Python: logging different threads to different files

The OpenAddresses code includes a Python task manager thats spins off a lot of Python threads, one per input file describing a job. We’d like to capture the debug log records for each thread to a separate file, for presentation in a dashboard. How to do that?

This demo program I wrote shows how. The key concept here is a Python logging.Handler() object that uses some per-Thread state to decide where to write the message. In this case I use the Thread name itself, but you could also use some state stored in Thread.local().
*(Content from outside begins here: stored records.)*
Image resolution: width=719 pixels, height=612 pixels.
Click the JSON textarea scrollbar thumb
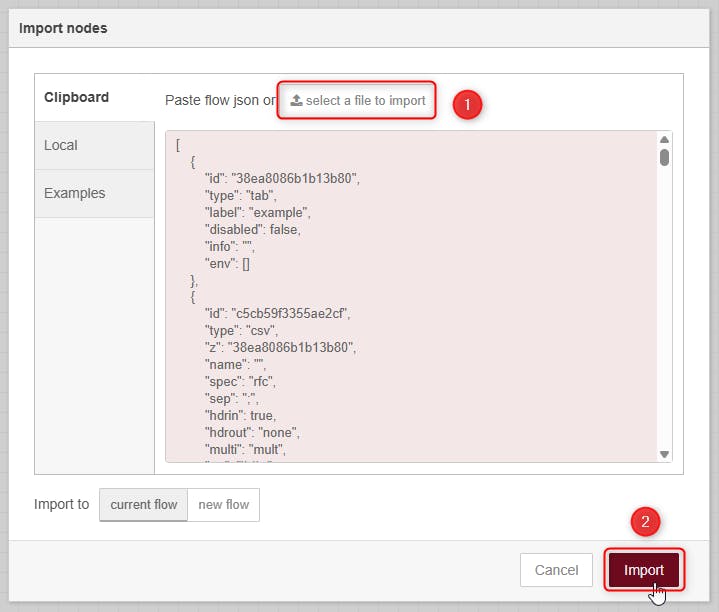click(x=664, y=157)
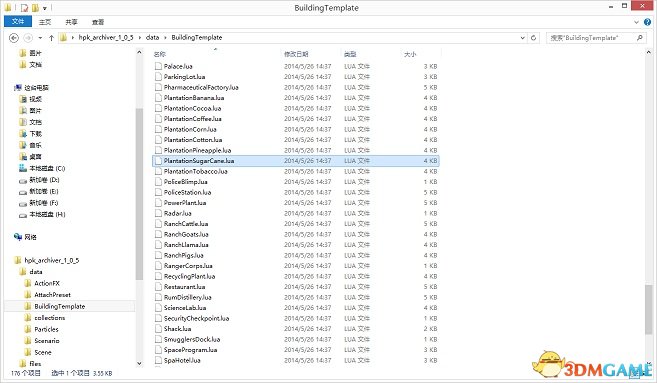Open the quick access toolbar dropdown
The width and height of the screenshot is (657, 383).
click(44, 8)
Also this feels related.. log4j had a way to store information in ThreadLocal variables that you could then write out to log files. Ie: you could add a special per-thread variable like “job name” or “HTTP session ID” and have the formatter print it out where appropriate. It was quite handy in some use cases. Python doesn’t exactly have that, but the cookbook has notes on doing something similar with Filters.
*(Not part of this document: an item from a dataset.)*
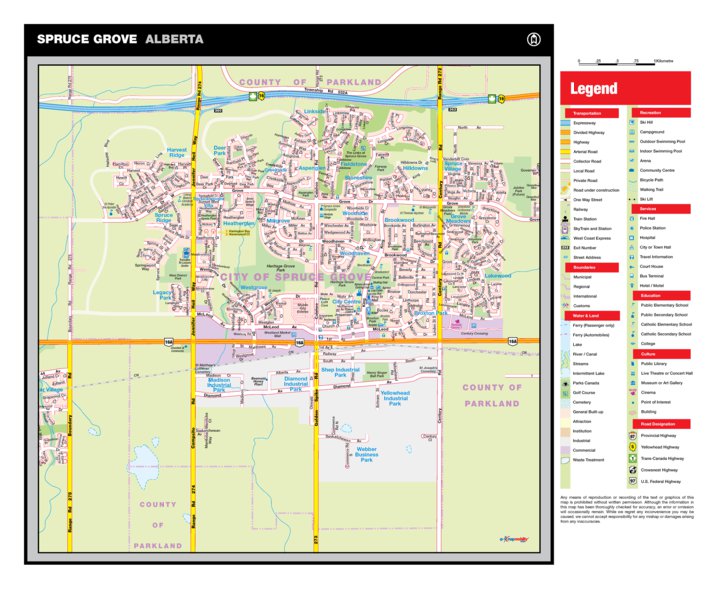Viewport: 719px width, 589px height.
Task: Click the Trans-Canada Highway shield icon
Action: tap(633, 458)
Update: see also Mike’s alternate approach. He creates a new Handler for every thread, then uses a Filter to only show messages from the thread he cares about. I like how the approach makes more use of logging’s machinery, it is a bit weird how I had to make a whole Handler that did something odd with the output. I think Mike’s approach means for N threads we’ll end up with N Handlers seeing every log message. That’d be inefficient but if there’s not 100+ threads I doubt it matters.